A HRSA-funded telehealth program deploys behavioral health video visits at 3 rural critical access hospital-affiliated clinics over 18 months. The grant final report states: “Behavioral health visit volume increased 35% following telehealth implementation.”

The 35% number is real. The question is what caused it.

The naive claim: The telehealth program produced a 35% increase in BH visit volume. This is a pre-post comparison with no counterfactual.

Challenge 1: Secular trend. Statewide behavioral health visit volume increased 20% over the same 18-month period, driven by expanded Medicaid BH coverage, parity enforcement, and growing public awareness. The telehealth program’s incremental effect above the secular trend is at most 15 percentage points.

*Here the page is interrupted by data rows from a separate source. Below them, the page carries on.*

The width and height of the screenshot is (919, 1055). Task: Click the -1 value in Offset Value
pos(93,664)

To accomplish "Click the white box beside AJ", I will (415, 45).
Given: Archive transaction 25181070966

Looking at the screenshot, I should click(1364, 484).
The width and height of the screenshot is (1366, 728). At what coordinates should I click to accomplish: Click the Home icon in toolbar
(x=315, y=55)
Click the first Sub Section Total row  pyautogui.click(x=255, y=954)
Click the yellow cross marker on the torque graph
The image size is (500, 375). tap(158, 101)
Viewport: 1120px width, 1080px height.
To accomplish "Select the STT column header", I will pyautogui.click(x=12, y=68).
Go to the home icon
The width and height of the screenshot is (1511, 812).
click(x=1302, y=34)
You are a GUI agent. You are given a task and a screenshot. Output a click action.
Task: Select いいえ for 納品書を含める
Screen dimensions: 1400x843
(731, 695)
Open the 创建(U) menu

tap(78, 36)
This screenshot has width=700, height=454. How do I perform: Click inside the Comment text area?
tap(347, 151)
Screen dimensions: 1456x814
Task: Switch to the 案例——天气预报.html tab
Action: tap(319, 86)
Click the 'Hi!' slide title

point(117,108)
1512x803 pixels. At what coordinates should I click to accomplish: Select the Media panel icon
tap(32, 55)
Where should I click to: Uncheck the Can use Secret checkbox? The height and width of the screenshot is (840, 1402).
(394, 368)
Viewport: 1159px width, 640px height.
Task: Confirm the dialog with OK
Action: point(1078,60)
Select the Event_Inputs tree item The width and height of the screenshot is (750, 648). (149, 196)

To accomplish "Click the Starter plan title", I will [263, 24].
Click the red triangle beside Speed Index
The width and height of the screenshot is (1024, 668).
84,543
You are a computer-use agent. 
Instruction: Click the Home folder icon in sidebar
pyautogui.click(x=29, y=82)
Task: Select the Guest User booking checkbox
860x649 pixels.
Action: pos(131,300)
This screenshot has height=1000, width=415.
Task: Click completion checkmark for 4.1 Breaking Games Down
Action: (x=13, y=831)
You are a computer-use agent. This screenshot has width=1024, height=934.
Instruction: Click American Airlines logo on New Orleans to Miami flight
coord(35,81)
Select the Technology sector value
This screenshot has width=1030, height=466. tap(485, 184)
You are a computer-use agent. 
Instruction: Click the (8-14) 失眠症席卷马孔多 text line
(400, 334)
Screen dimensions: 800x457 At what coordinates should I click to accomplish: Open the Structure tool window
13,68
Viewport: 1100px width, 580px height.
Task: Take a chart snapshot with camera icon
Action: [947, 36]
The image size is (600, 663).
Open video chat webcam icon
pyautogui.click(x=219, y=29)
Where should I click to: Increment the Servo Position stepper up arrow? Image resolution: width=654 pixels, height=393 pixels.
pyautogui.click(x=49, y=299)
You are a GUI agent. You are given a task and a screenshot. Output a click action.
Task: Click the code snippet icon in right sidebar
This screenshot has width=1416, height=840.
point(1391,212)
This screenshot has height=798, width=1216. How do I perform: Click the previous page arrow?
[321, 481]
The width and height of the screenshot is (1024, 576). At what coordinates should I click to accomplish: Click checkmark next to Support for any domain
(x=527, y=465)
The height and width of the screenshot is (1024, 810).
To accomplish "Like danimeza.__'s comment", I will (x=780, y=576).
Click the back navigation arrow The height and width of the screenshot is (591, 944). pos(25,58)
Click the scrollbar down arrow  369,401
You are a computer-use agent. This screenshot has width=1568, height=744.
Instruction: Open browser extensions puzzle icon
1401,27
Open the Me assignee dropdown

Challenge 2: Confounding intervention. One of the three sites hired a new licensed clinical social worker during the grant period using non-grant funds. That site’s BH volume increased 55%; the other two averaged 25%. The new hire, not the telehealth platform, likely drove the outlier site’s results. Including the confounded site inflates the program-wide estimate.

Challenge 3: Regression to the mean. The 12-month pre-period included 6 months of COVID-era volume depression. BH visits during the baseline were 30% below the site’s 3-year average. Some of the observed “increase” is recovery to normal volume, not program effect.

Rigorous analysis: An interrupted time series using 24 months of pre-implementation monthly visit data and 18 months of post-implementation data, controlling for statewide BH visit trends, estimates the program effect at 8-12% — a real but substantially smaller effect than the naive 35% claim. Excluding the confounded site narrows the estimate further to 6-10%.

What the grant report should say: “BH visit volume increased 35% during the grant period. Adjusting for statewide trends and site-level confounders using interrupted time series analysis, we estimate the telehealth-attributable increase at 8-12%. The program produced a meaningful but modest effect on visit volume, with larger effects on access metrics (reduced travel burden, expanded appointment availability) that are less susceptible to the confounders affecting volume.”

Both numbers — the 35% and the 8-12% — belong in the report. The methodology should be transparent. Funders who see only the 35% will eventually encounter a reviewer who asks the counterfactual question. Programs that have already answered it demonstrate evaluation credibility that strengthens continuation applications.


Why This Matters for Grants

The stakes are shifting. Federal funders — particularly HRSA and SAMHSA — are increasing expectations for evaluation rigor. The CDC’s Framework for Program Evaluation in Public Health (1999) established the standard: evaluation should address attribution, not merely document implementation. HRSA’s Evidence-Based Practice guidelines and SAMHSA’s GPRA requirements both push toward outcome measurement with credible methodology.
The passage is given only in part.